In: Math
Assuming, I'm correct that sex and yes/no questions are nominal data, then the best source of testing from my reading and research is mode. However in my question/answers, the only options are mean, SD, range, or median. My reading and research says you can't use median, SD, or median. But range wouldn't really be relavent data either? The question does say "relative data". So my best guess is range; but I'm a bit confused by this? Can you shed any light into this question?
Yes, sex and yes/no questions are nominal data. Classifying the data into different categories such as male/female in case of sex; blue, white, yellow or red in case of color, etc,. without ranking the categories and labelling each category with alphabet or number is the nominal data. For example, you can label M for male and F for female or you can label 1 for male and 2 for female. These number have no numerical meaning. They are just labels. One cannot perform mathematical calculations for these numbers that are actually not numerical but are labels for qualitative data(nominal data). Mean, median, range and std. deviation are not appropriate measures for nominal data. Even though the data is relative, one cannot perform relative measures such as coefficient of range, coefficient of variation for nominal data because for relative measures to perform one needs absolute measures.
The mode is one measure of central tendency that can be used for nominal data. Frequencies and percentages are used for nominal data.
For example: color frequency
Red 5
Yellow 7
Black 3
Green 10
That is the frequency distribution of preference colors of 25 participants. Here, the mode is Green as it is preferred by more number of people.

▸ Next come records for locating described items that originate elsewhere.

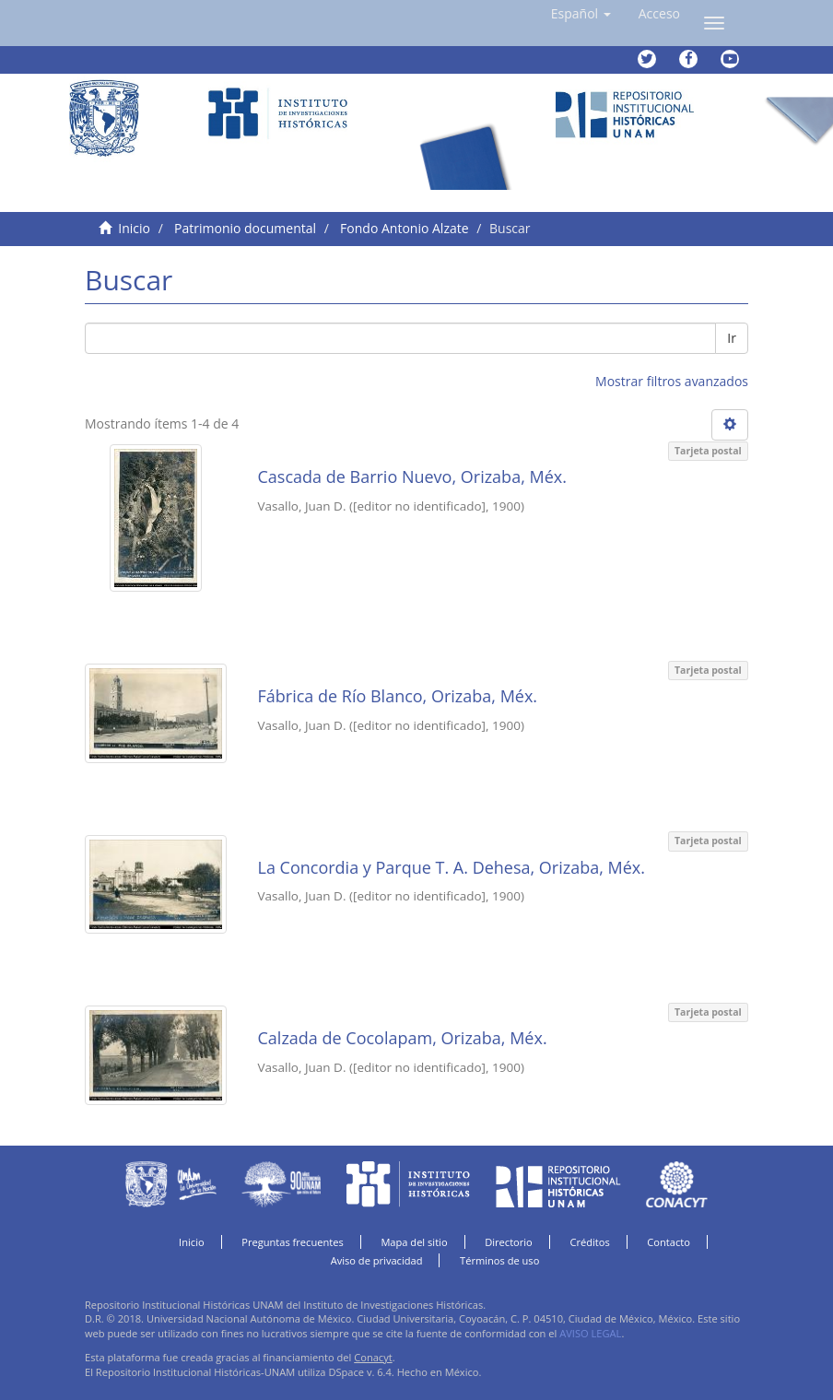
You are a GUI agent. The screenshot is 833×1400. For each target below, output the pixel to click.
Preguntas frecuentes (292, 1242)
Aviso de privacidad (377, 1260)
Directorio (509, 1242)
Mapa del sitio (414, 1242)
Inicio (134, 228)
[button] (581, 14)
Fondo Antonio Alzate (404, 228)
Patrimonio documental (245, 228)
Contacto (668, 1242)
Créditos (589, 1242)
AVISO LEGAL (590, 1333)
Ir (731, 338)
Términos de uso (499, 1260)
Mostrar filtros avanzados (671, 381)
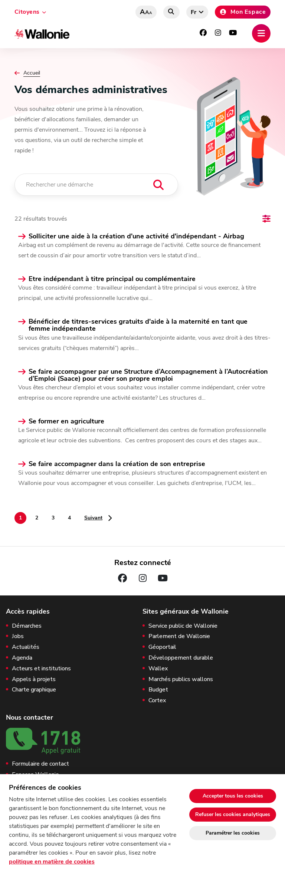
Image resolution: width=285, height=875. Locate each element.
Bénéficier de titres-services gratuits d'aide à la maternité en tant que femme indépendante (138, 325)
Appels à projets (34, 679)
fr (194, 12)
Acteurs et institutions (41, 669)
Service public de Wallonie (182, 626)
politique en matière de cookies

If you take another class of 25 participants with the same colors to choose, then you can find mode and compare it with the previous one. Let's say, here, the color Red is preferred by many participants and so, mode is Red.
If the number of participants in both classes are not same, then you have to find percentage of members of a color to its total participants and then compare them.
One can also find association of two nominal variables of different categories/classes(independent nominal variable of one class, say, gender and dependent nominal variable of another class, say, color preference) by using chi-square tests of association that uses expected and observed frequencies.